• _INFORMATION SHOWN_:
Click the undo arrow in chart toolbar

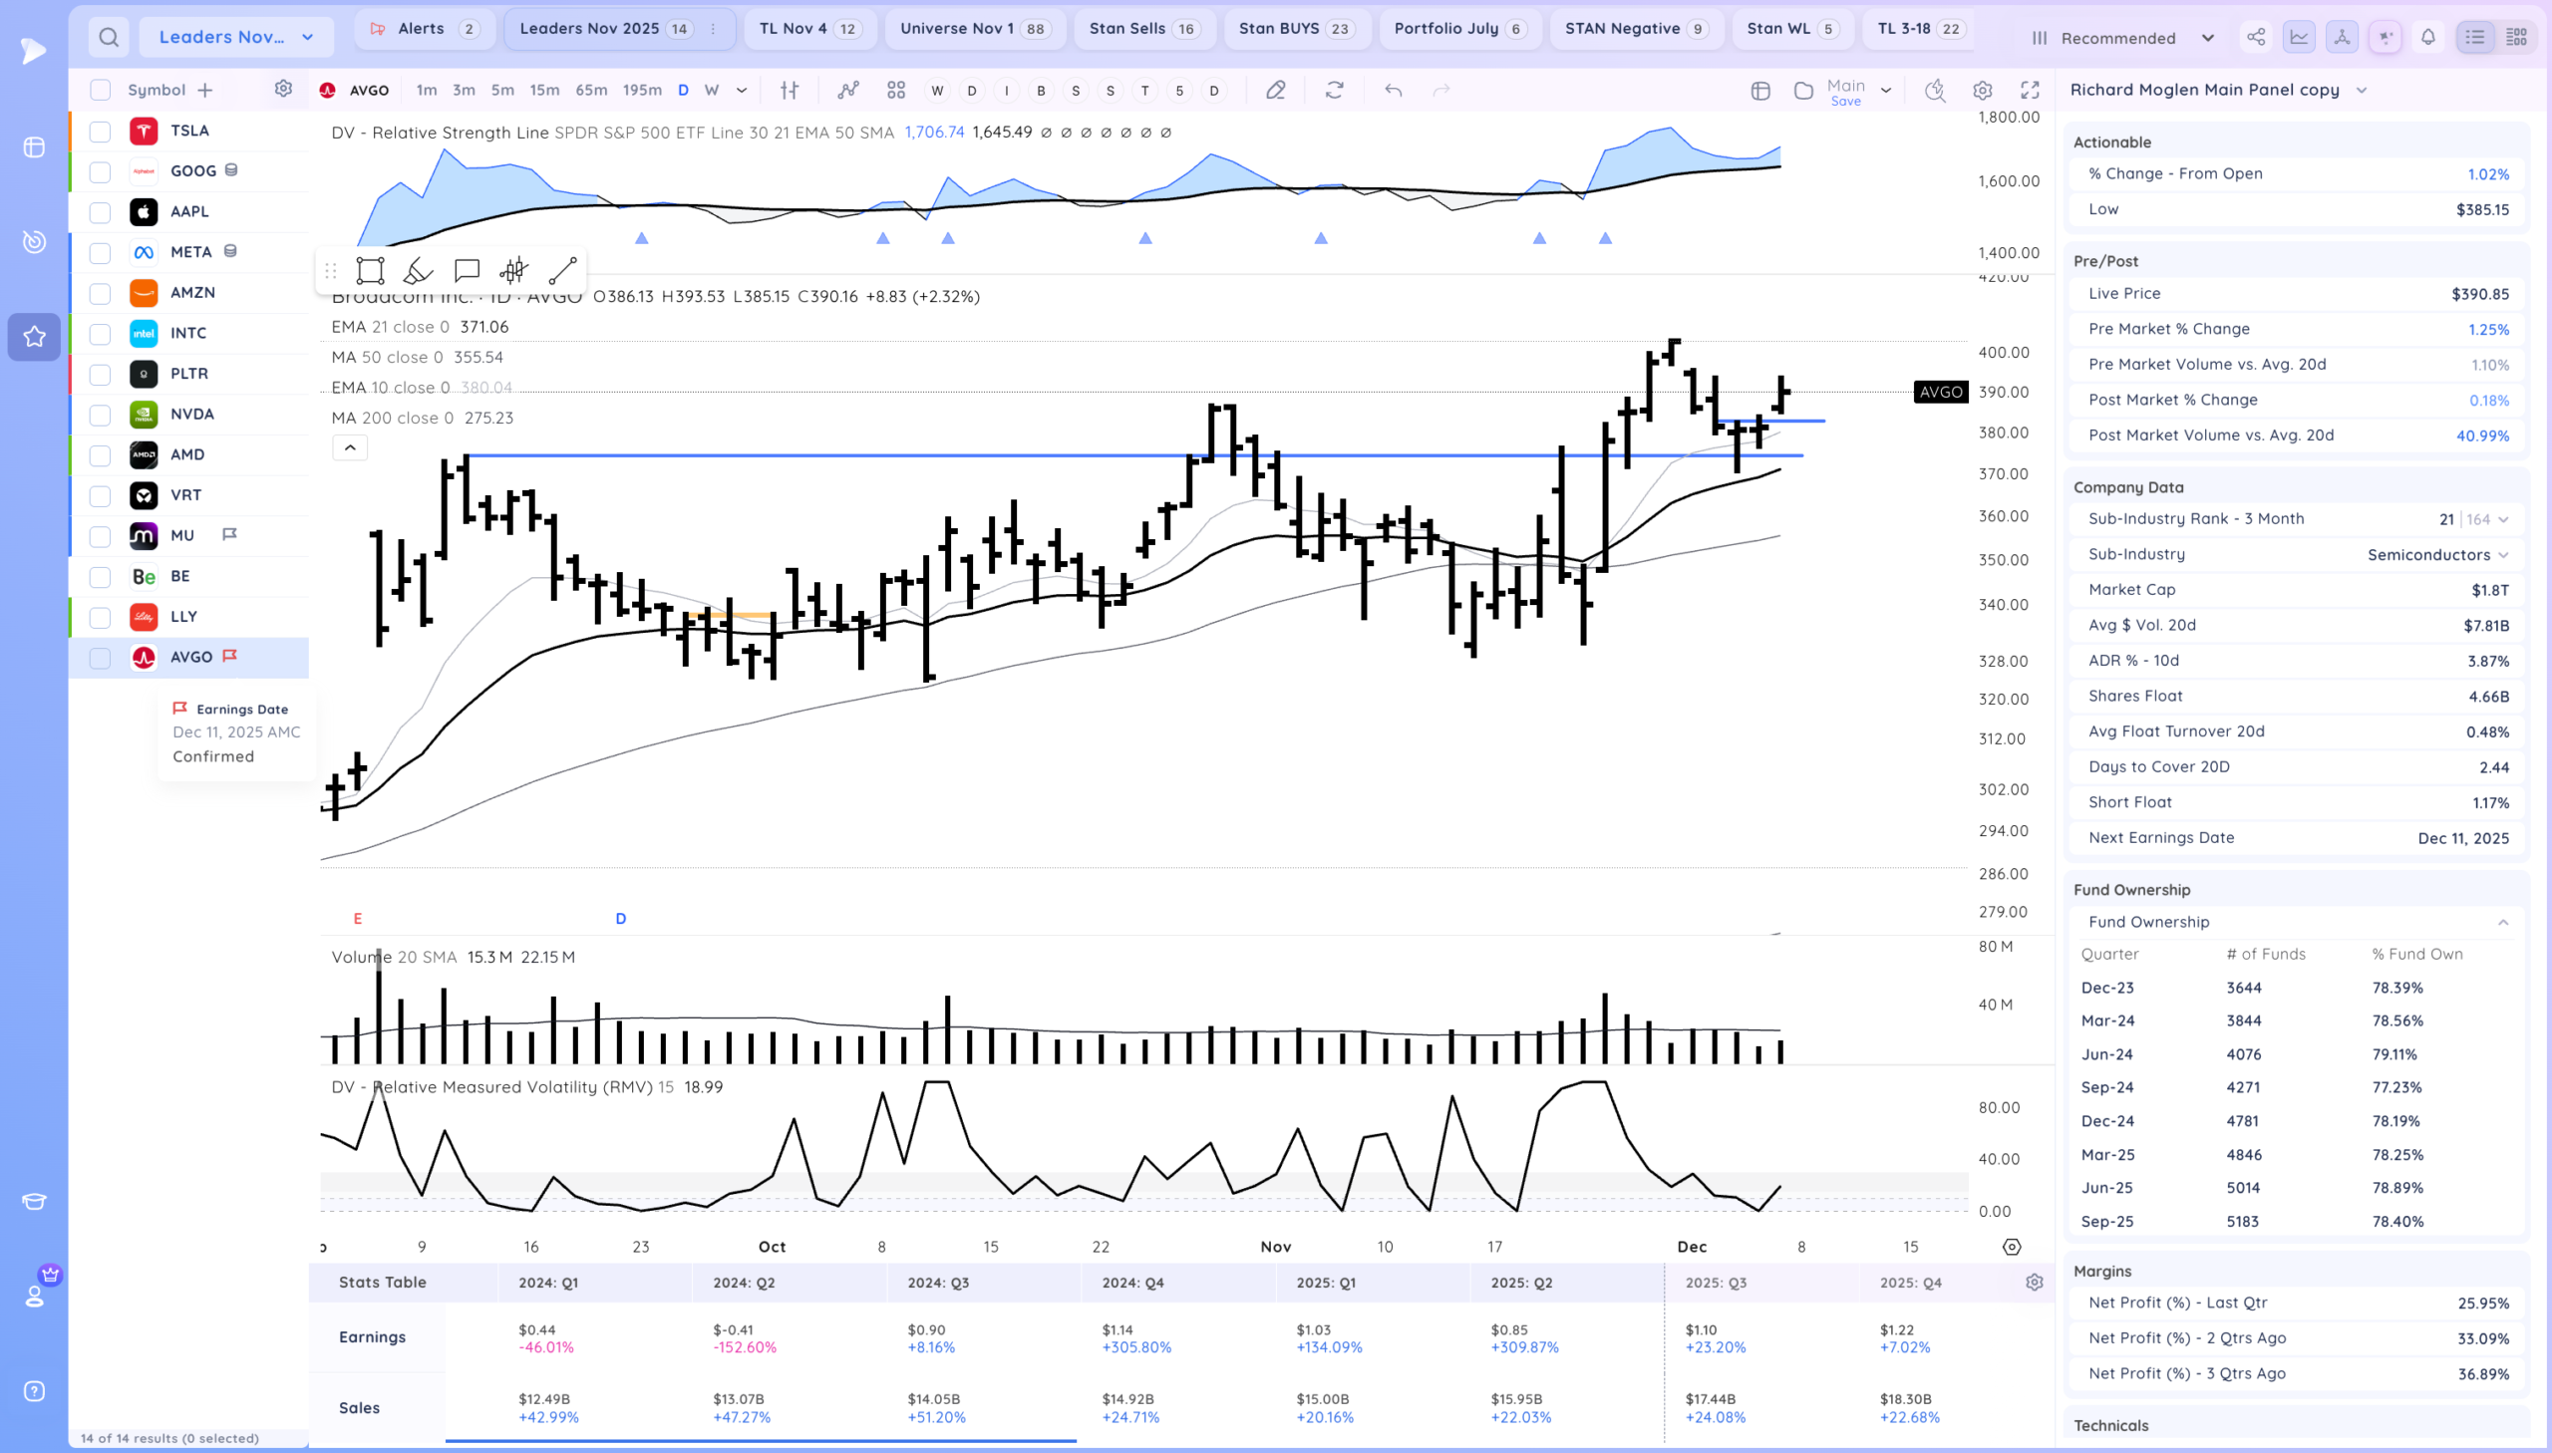[1393, 91]
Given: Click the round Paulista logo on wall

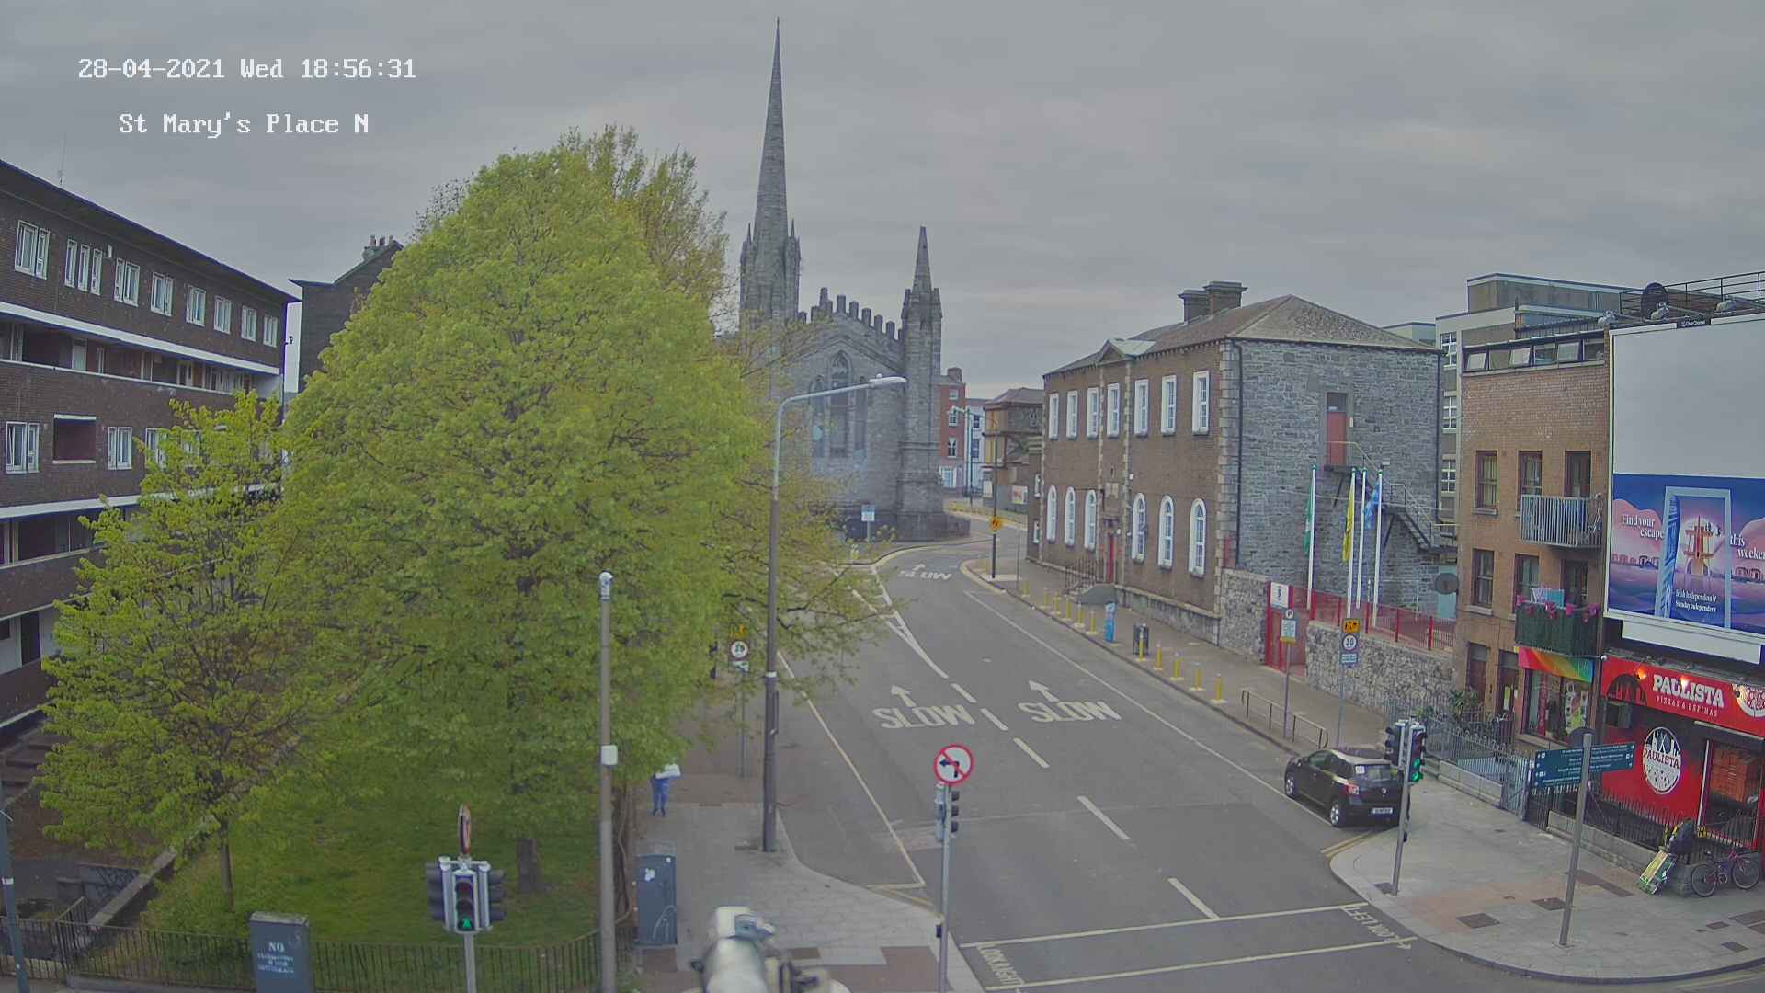Looking at the screenshot, I should pos(1661,759).
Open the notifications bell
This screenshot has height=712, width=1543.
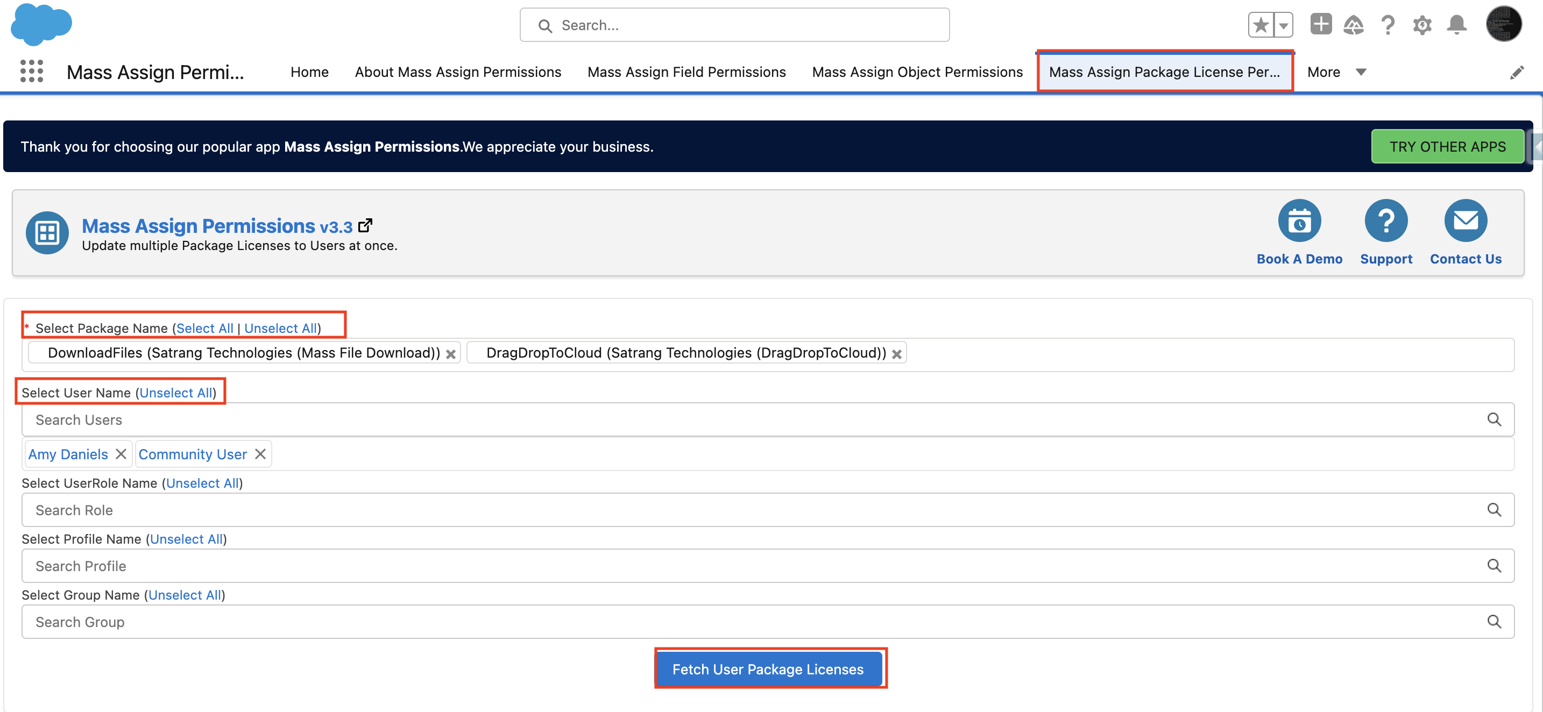pos(1456,25)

• _WORK INSTRUCTION_: Return the preceding entries exactly, each word as given, but leave out any picture.

• _WRITTEN ANSWER_:
Click the undo arrow in chart toolbar

[1393, 91]
Given: Click the round Paulista logo on wall

Looking at the screenshot, I should pos(1661,759).
Open the notifications bell
This screenshot has height=712, width=1543.
pos(1456,25)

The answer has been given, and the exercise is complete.